Un cadre de la Nati sur le départ?
Face à la Bosnie-Herzégovine, jeudi à 21h, Remo Freuler disputera son 90e match avec la sélection suisse. «J’en rêvais quand j’étais petit, ce chiffre me rend fier», déclare le milieu de terrain de la Nati. Avant d’ajouter une déclaration qui fait réagir: «C’est ma dernière Coupe du monde. Et peut-être que les matchs contre la Bosnie et le Canada seront aussi mes deux derniers. Mais bien sûr, je veux repousser la fin le plus longtemps possible».
Si l’on ignore jusqu’où ira l’équipe de Suisse dans ce Mondial, une chose est claire: à 34 ans, Freuler laisse entendre qu’il pourrait bientôt mettre un terme à sa carrière internationale. Depuis ses débuts en 2017, il s’est imposé un an plus tard comme titulaire indiscutable et partenaire idéal de Granit Xhaka au milieu de terrain. Alors que le capitaine ne veut pas encore entendre parler de retraite internationale, Freuler, lui, voit la fin se rapprocher.
Mais l’objectif reste bien d’aller au-delà de ces deux derniers matchs de groupe. Pour cela, Freuler le souligne: lui et ses coéquipiers devront montrer un tout autre visage au SoFi Stadium de Los Angeles après leur faux départ contre le Qatar.
Ces derniers jours, l’ambiance tendue au sein du camp suisse a beaucoup fait parler. Ces tensions feraient suite au deuxième coup de gueule de Granit Xhaka après le match contre le Qatar, au cours duquel il a vivement critiqué la performance de son équipe, comme il l’avait déjà fait après la partie contre l'Australie.
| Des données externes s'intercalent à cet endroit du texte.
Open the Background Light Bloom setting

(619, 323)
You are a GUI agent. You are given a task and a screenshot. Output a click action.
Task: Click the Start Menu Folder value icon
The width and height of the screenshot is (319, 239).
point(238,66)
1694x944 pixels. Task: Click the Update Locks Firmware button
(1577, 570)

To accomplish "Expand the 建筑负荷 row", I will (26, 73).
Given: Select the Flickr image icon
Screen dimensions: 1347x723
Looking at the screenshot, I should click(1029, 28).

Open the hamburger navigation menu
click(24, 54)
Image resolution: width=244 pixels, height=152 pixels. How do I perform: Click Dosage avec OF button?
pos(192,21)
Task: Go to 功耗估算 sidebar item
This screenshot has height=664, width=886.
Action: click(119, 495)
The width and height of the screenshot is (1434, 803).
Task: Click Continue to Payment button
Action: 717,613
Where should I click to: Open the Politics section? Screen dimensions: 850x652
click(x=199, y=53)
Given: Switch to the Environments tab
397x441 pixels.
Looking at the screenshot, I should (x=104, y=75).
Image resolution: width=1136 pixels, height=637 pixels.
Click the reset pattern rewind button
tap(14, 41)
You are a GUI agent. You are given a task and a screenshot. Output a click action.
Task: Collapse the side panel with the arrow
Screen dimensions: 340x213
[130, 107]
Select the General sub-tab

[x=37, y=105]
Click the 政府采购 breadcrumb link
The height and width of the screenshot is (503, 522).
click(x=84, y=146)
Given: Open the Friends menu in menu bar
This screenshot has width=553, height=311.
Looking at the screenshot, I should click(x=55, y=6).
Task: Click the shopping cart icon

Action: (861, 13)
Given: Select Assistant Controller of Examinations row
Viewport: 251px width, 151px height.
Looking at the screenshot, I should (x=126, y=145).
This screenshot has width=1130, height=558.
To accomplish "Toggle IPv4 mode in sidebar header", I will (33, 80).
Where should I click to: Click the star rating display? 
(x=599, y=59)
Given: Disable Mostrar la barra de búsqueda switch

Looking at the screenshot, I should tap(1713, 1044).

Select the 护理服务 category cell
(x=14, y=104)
Le capitaine a-t-il été trop critique? Freuler ne le pense pas: «Après le match nul 1-1 contre le Qatar, nous devions nous regarder en face. Les avis des cadres doivent être acceptés. Ceux qui ne supportent pas que nous disions les choses clairement ne sont pas au bon endroit.»
L’espoir avant le match contre la Bosnie s’appuie aussi sur le passé: dos au mur, l’équipe de Murat Yakin a souvent répondu présente. Le sélectionneur s’appuie-t-il encore une fois sur ce scénario? «Ecoutez: si nous avions concrétisé nos occasions contre le Qatar, nous ne serions pas en train de parler de pression, de mauvaise ambiance ou de mauvais changements. J’ai des joueurs expérimentés qui savent garder leur calme.»